## PARTS OF THE EXERCISE:
**1.** How would you translate the sentence "Poverty is not the sole misfortune in Rani’s life." from the passage about Rani into Spanish?
**2.** Can you reproduce, word for word, everything in the passage about Rani from "As per NFSA" down to "brimming with anger."?

## SOURCE TEXT:
________________________________________

Nearly six years ago, Rani lost her son to alcohol poisoning. Her daughter-in-law left her three children with Rani and never came back. Three years later, Rani lost her husband too. Now the widow had to fend for her grandchildren as well, without any source of income.
Poverty is not the sole misfortune in Rani’s life. She is also a Valmiki Dalit.
As per NFSA provisions, Rani belongs to the “poorest of the poor” category of Indian citizens. It is therefore her fundamental right to get food grains at subsidised rates. She is also entitled to a widow or old age pension while her grandchildren are entitled to free school lunches.
However, all this is on paper. In reality, Rani or her grandchildren have not received any of the above-mentioned government schemes.
“How many times do we need to apply for a ration card? I filled out the forms so many times, but has anything happened? When officers know who I am, I am often put last in line,” says Rani’s 16-year-old grandson Kunal, brimming with anger.
“I do not have anyone who belongs to my ‘caste’ there. Can you imagine an upper-caste family going through this?”
Beena Pallical of the National Campaign for Dalit Human Rights (NCDHR) says Rani and her grandchildren not getting ration cards is an “outcome of caste”.
“It is not that Rani does not want or need a ration card, but the system has made it so difficult for a Dalit widow to get what her rightful right is.”
The chronic hunger has punished Rani’s grandchildren more than her. Since she was too weak to work, Kunal was forced into child labour at 13. In 2020, Komal, Rani’s eldest granddaughter, was married off when she was only 16.

________________________________________

## GIVEN MATERIAL:

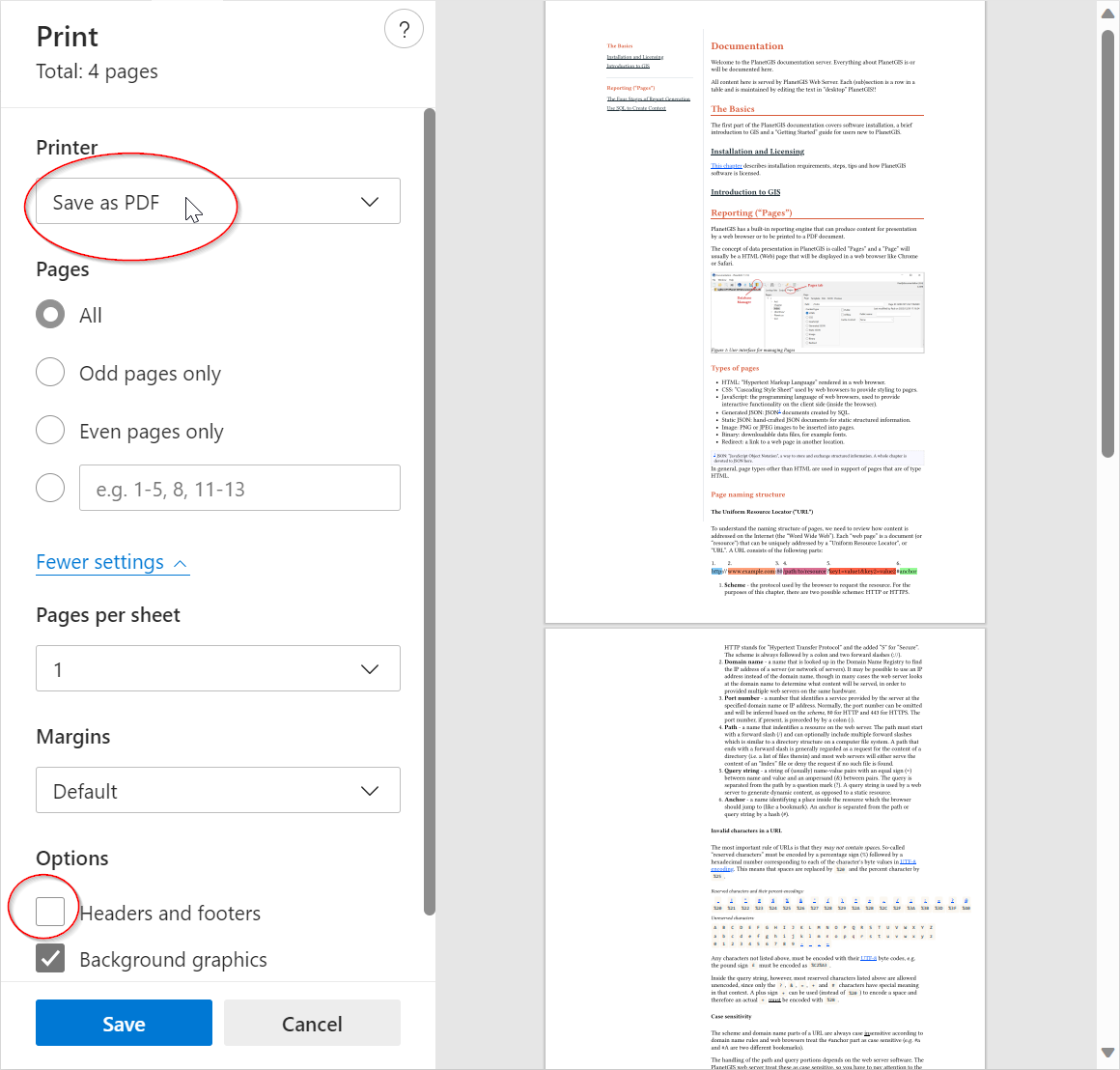The image size is (1120, 1070).
Task: Click the Save button
Action: (x=124, y=1024)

________________________________________

## RESPONSES PER TASK:
**1.** La pobreza no es la única desgracia en la vida de Rani.

**2.**
As per NFSA provisions, Rani belongs to the “poorest of the poor” category of Indian citizens. It is therefore her fundamental right to get food grains at subsidised rates. She is also entitled to a widow or old age pension while her grandchildren are entitled to free school lunches.
However, all this is on paper. In reality, Rani or her grandchildren have not received any of the above-mentioned government schemes.
“How many times do we need to apply for a ration card? I filled out the forms so many times, but has anything happened? When officers know who I am, I am often put last in line,” says Rani’s 16-year-old grandson Kunal, brimming with anger.